Quindi il basket da W.A.S.P. (White Anglo Saxon Protestant) diventa B.A.M (Black American Muslim) rapidamente. Le regole diventano via via più elastiche e nascono, così, il tre contro tre e lo street basket. Così la pallacanestro si affrancò dalle mura delle  palestre per trasferirsi nei playground degli slums dove, non di rado, incontra la droga.

Il surf non è stato inventato da nessun professore W.A.S.P. perché è una cultura millenaria che viene dall’arcipelago della Polinesia.

Appena arrivato dalle Hawaii in California, però, viene proposto: prima come attività fisica salubre e, poco dopo, come sport per la midclass W.A.S.P. californiana. Anche qua le cose non andarono proprio secondo i piani. Il surf, infatti, all’inizio, andrà a finire in mano agli W.A.S.P. che sono tutt’altro che midclass. Sono degli spostati, dei social dropout , se non addirittura white trash. Con il passare dei decenni, fino ad arrivare ad oggi, la quota W.A.S.P., infatti, andrà a farsi sempre più esigua.

Il basket nasce come allenamento e viene proposto poi come sport. Il surf arriva sulla costa californiana come attività salubre e anche lui viene poco dopo proposto come sport. Se il basket esce dalle palestre per trovare la sua identità, il surf non entra negli sporting club nautici ma abbraccia il nomadismo costiero. É lì che il surf trova la sua identità e, non di rado anche la droga. 

Surf e basket travalicheranno i confini, ben delimitati, dello sport per diventare vere e proprie culture identitarie. Che trovano i propri templi nei playground di periferia e nei parcheggi delle spiagge.

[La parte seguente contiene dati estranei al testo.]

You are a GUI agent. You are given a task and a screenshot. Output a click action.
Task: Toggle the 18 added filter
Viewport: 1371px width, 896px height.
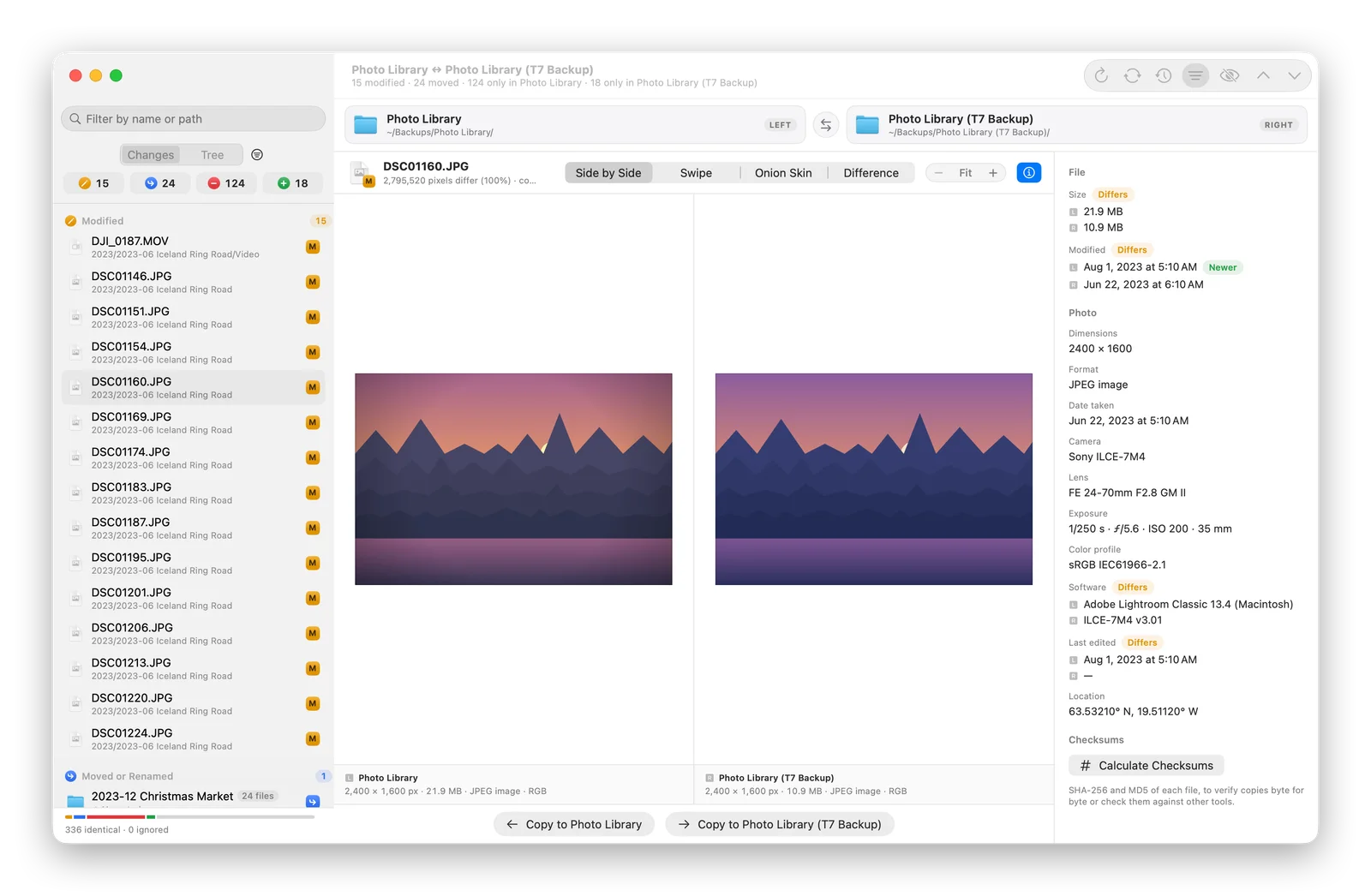[293, 183]
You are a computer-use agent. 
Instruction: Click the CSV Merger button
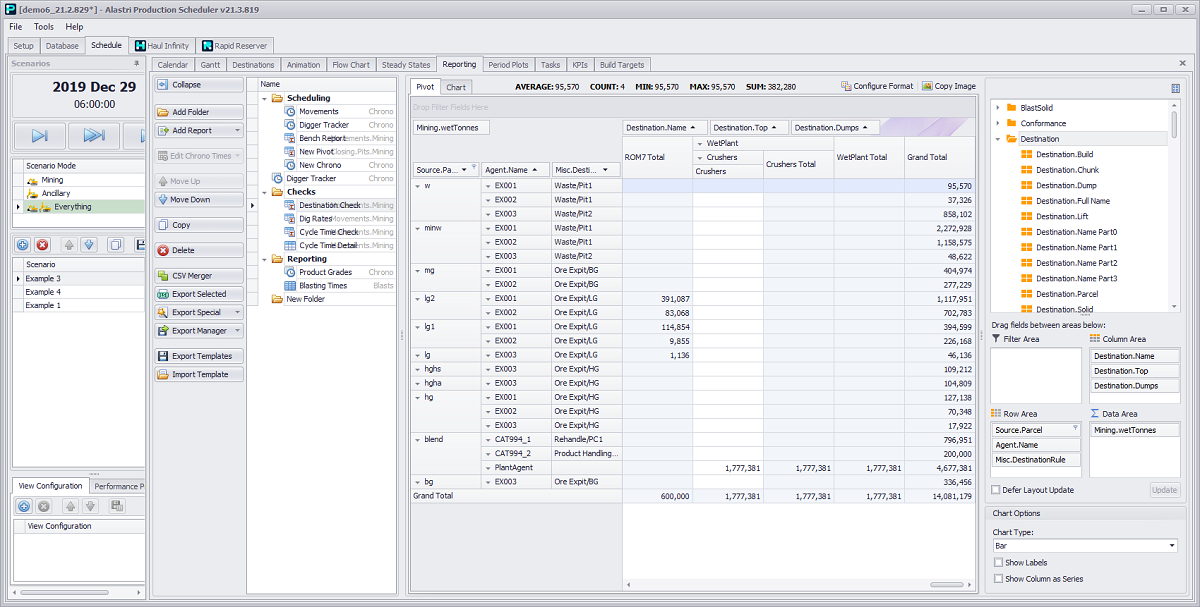[199, 276]
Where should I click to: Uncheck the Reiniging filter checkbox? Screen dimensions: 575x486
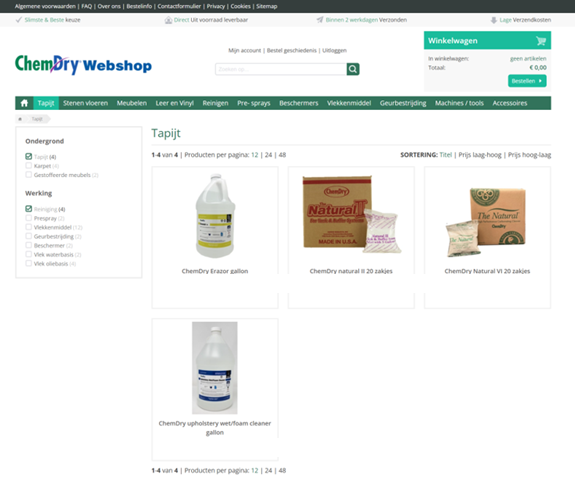(29, 209)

Si può obbiettare che il surf sia uno sport individuale e il basket di squadra. É vero, ma è altrettanto vero che, in entrambe le culture, è presente questo aspetto della cultura identitaria collettiva. Uno streetballer sarà  sempre a suo agio con un altro streetballer. Così come un surfer con un altro surfer, anche se magari non condivideranno null’altro che la propria passione.

Per gli afroamericani il basket è stata un chance di riscatto sociale, così come lo è stato il surf per hawaiiani e brasiliani. Surf e basket, proprio per questo, non sono mai voluti essere cool ma sono diventate le più diffuse e le più cool. Entrambe le culture sono costantemente sotto attacco del mercato e delle sue Shutz Staffen del media marketing, che perseguono l’obbiettivo di cultural appropriation per vendere il loro ciarpame.

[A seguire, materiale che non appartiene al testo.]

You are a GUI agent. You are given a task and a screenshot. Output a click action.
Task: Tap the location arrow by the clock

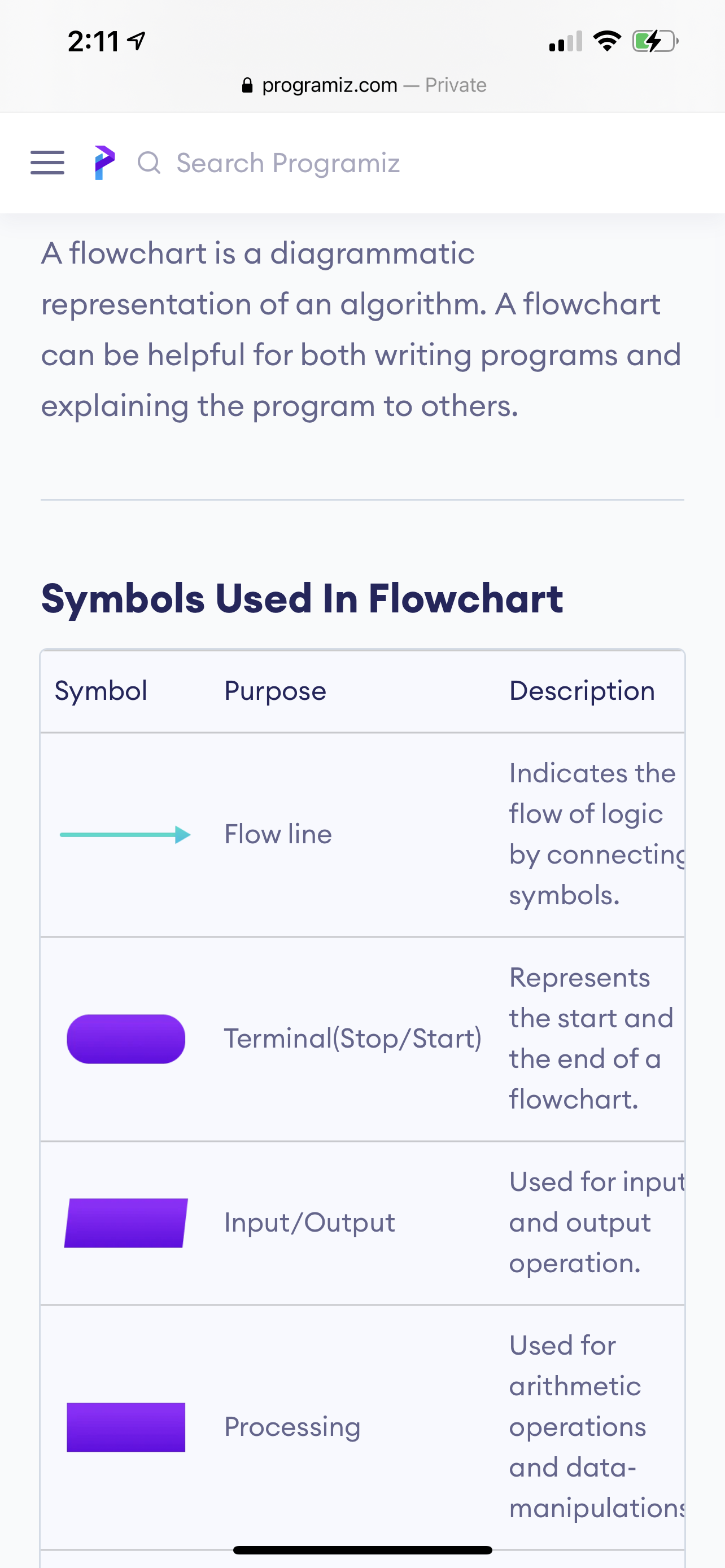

Le due culture flirtano con il mercato finché la cosa fa comodo ma prendono le distanze appena questo minaccia la loro identità.

Inoltre, va detto che culturalmente sono gli unici due sport dove esistono ancora cervelli non in affanno, dove si prendono posizioni che sarebbe più conveniente e comodo evitare di prendere. Se si vuole verificare è sufficiente andarsi a cercare alcune dichiarazioni di Kareem Abdul Jabbar o di Joel Tudor.

Passando dal basket al surf ho trovato una sorta di continuità. Infatti, condividono momenti di dinamicità estrema e momenti ripetitivi.

In entrambi gli sport un momento di distrazione lo paghi caro perché ti potrebbe costare la perdita della palla o dell’onda …e poi, poche balle, gli outfit più fighi che un teen ager possa indossare fino ad  oggi rimangono quelli derivati dal surf e dal basket!

Chissà se l’Alessandro Giust è d’accordo su queste osservazioni. E voi siete d’accordo?